### What needs to be done
In the listing below, find the line that contains "Instruction: Click the" and the line that contains "Task: Click the". Quote both and every line between them, exactly, and nothing more.

### Data
━━━━━━

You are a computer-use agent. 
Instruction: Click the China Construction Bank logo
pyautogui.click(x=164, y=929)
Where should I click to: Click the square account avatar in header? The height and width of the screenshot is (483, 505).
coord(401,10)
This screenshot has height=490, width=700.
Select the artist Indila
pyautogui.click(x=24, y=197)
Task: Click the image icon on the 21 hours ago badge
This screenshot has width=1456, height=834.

━━━━━━

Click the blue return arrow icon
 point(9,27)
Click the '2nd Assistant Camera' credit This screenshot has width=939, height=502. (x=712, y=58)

━━━━━━

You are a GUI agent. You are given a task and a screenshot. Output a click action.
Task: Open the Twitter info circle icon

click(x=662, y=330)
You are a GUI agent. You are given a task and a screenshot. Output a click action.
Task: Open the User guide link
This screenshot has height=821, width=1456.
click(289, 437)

━━━━━━

### Reply
Instruction: Click the China Construction Bank logo
pyautogui.click(x=164, y=929)
Where should I click to: Click the square account avatar in header? The height and width of the screenshot is (483, 505).
coord(401,10)
This screenshot has height=490, width=700.
Select the artist Indila
pyautogui.click(x=24, y=197)
Task: Click the image icon on the 21 hours ago badge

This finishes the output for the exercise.